Inmates complain that they are jammed into overcrowded cells or dorms packed with more than 100 men and not enough beds. Donnell Green, a 37-year-old Compton man arrested for car theft last week, said he was assigned to a bunk that was already occupied, so he slept on the floor for four days.

“They’re warehousing people,” he said after his release.

The crowding begins just inside the jailhouse gates at the Inmate Reception Center in downtown Los Angeles, a rambling cinderblock station that takes in and disgorges hundreds of prisoners 24 hours a day.

On the way in, inmates are slowly herded from room to room as they are fingerprinted and classified, and then made to take showers and change into blue jumpsuits. The process can take hours or even a full day, especially after a busy weekend.


With arrests up more than 10% this year, the reception center is often crammed with sullen-eyed men waiting in line, waiting on benches, waiting with their noses pressed to the glass window of a holding tank or waiting in a sprawled-out heap on the floor. Women are processed separately, and there are far fewer of them.

To improve inmate health and safety -- as required by a 2002 agreement with the federal Department of Justice -- each prisoner is asked a detailed series of questions, including whether they take medication, have mental health problems or “a history of medical problems.” Prisoners who answer yes to any of those questions are diverted to the jail medical clinic.

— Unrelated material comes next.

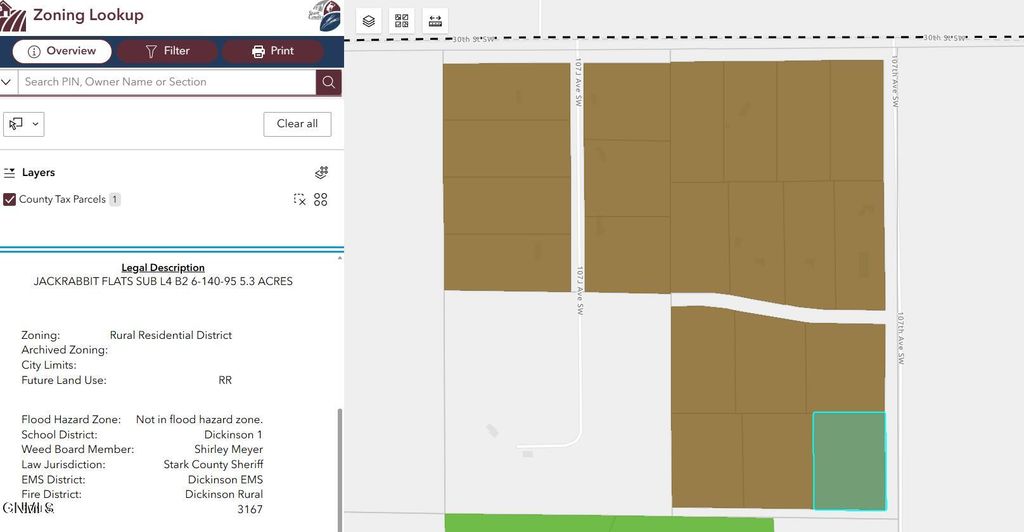Clear selection for County Tax Parcels
The height and width of the screenshot is (532, 1024).
point(299,199)
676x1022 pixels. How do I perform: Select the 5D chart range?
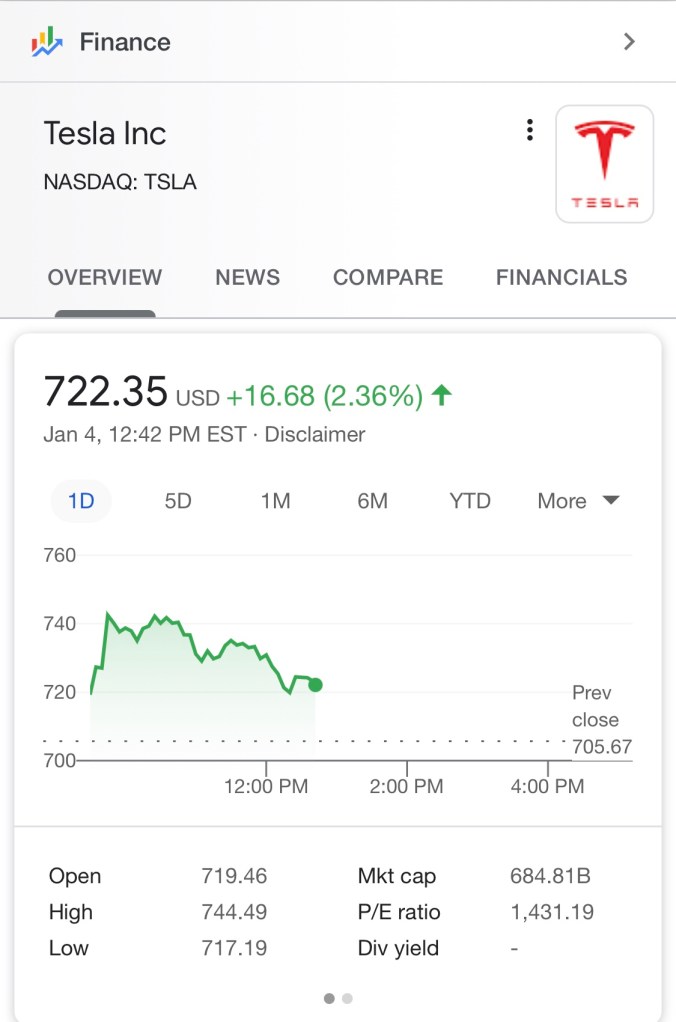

On Thursday afternoon last week, 398 inmates waited to be examined by one of two doctors and 13 nurses on duty. By 11 p.m., more than 250 men were still jammed into the waiting area, a series of holding tanks lined with metal benches and toilets. They were fed occasional bologna sandwiches and cartons of grape juice.

A small cluster of deputies was stationed at the front of the room, watching over a sea of blue-shirted prisoners in various states of numbness or distress. There were men wedged underneath benches, trying to sleep. Men with black eyes or other injuries curled up on the floor while others, heads in bandages, nodded off as they slumped on benches, sometimes missing their names as they were finally called out by the medical staff.

Inside the examination room, the only doctor on night duty said that people with less serious medical or psychological problems wait longer. “There is only one physician, and I can’t see everybody at once,” Dr. Raleigh Saddler said. “You need more physicians. It’s that simple.”

Up to 15% of inmates who enter jail needing medical care have to wait for more than 24 hours, said Lt. Steve Smith, who manages the jail’s Medical Services Bureau.


The jail system has just 22 doctors and about 600 nurses, he said, representing a roughly 15% vacancy rate.

In June, the Board of Supervisors allocated an extra $5 million to improve jailhouse security, but officials say much more is needed to properly staff the facilities. If Los Angeles County voters approve a half-cent sales tax increase in November, the Sheriff’s Department would reap about $50 million a year for its jails.

“Even if we fill all of our vacancies, we still need additional staff,” Smith said. He is also hoping for more funding, perhaps $2 million, to convert a closed section of the Twin Towers jail into a medical clinic so that incoming inmates can have beds and hot meals while they wait.

“It’s all about money,” he said. “It always is.”